しかも、これは女神自身狙ってやっているわけじゃないから、誰も真似出来ないというのがポイントだ。
アイテム譲渡を封じられたことで女神のトップはなくなったかと思ったが、案外いけるんじゃないか?
「いやしかし、これをブログに載せたらどうにかこうにか同じようなことを実践出来ないか試す奴も出てくるよな……ゼインとか、女神のやらかしをほとんどチェックして自分のプレイに取り込んでいるし」
正直何をどうしたらこれを真似出来るのか見当もつかないが、トッププレイヤーの頭の回転は俺とは比べるべくもない。きっと上手い手を考えるだろう。
「前回のイベントは女神の単独トップで終わったが、今回はどうなるかな……と、ん?」
今後の展開に期待を膨らませていると、引き上げた巣から獲れるアイテムとモンスターを粗方獲り尽くしたポチとタマが、何やら小さなモンスターを前に戸惑っている。

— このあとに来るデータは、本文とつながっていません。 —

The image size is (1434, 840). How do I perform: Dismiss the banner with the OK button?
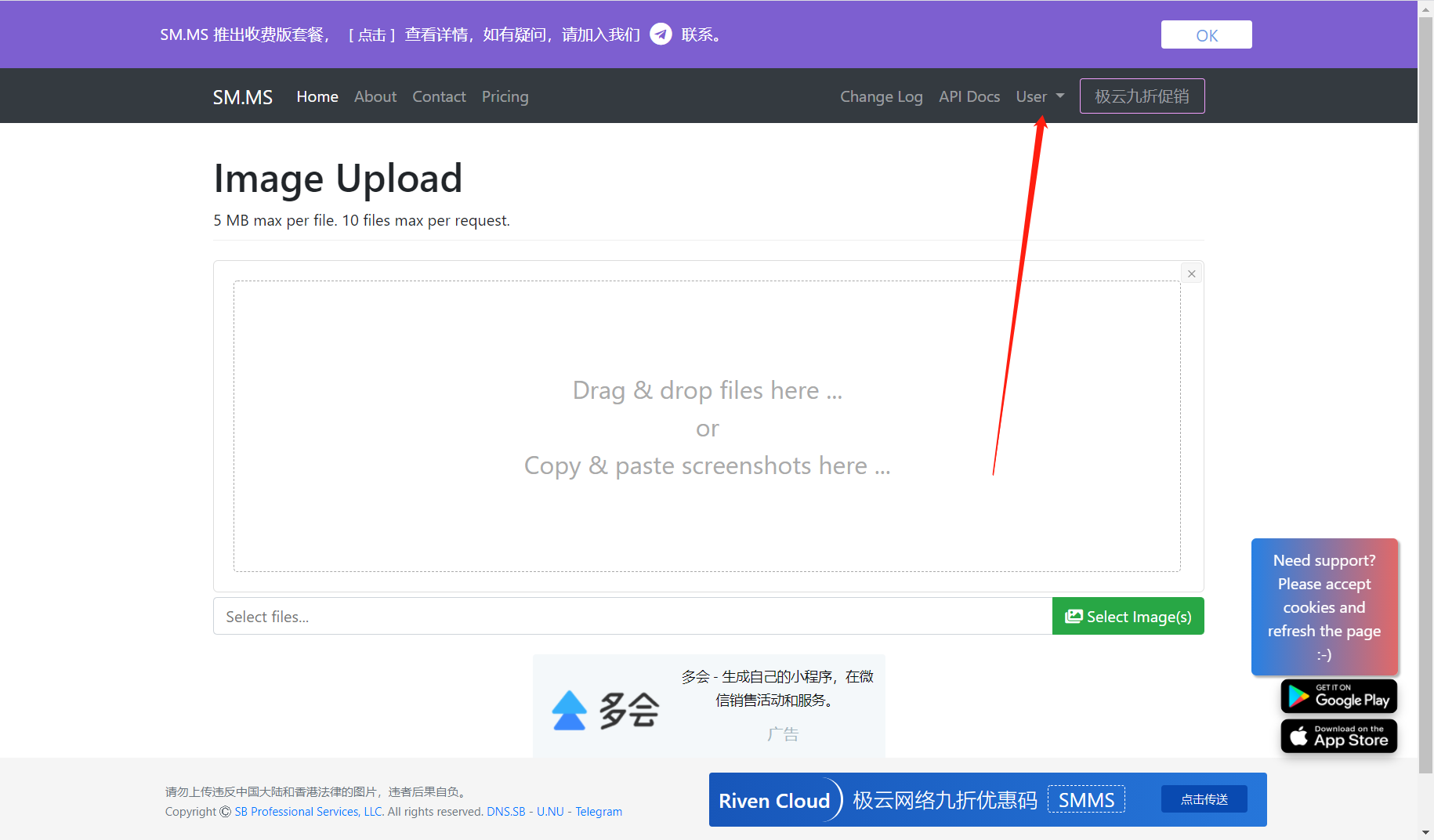pyautogui.click(x=1205, y=34)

一体何かと思えば……そこにいたのは、小さな毛玉のモンスター、ケマリンだった。それも、二体。
「なんでケマリンが海にいるんだ……?」
こんなところにケマリンは出没しないし、誰かプレイヤーのモンスターだろうか?
それにしても、こんなところに探索に出すメリットはほとんどない気がするんだが。選択ミスか?
よく分からないが、溺れていたらしいケマリン二体を保護したタマとポチは、そのまま町へ戻るつもりらしい。
「……なんだったんだ、あれは?」
最後の最後に、よく分からない邂逅を目にしてしまったが……まあ、特に面白い映像でもないし、ここはカットでいいか。底引き網漁の様子をメインに、今日のブログを更新しよう。
そんなことを考えながら、俺もまた相棒のクラゲに指示を出し、町へと引き返すのだった。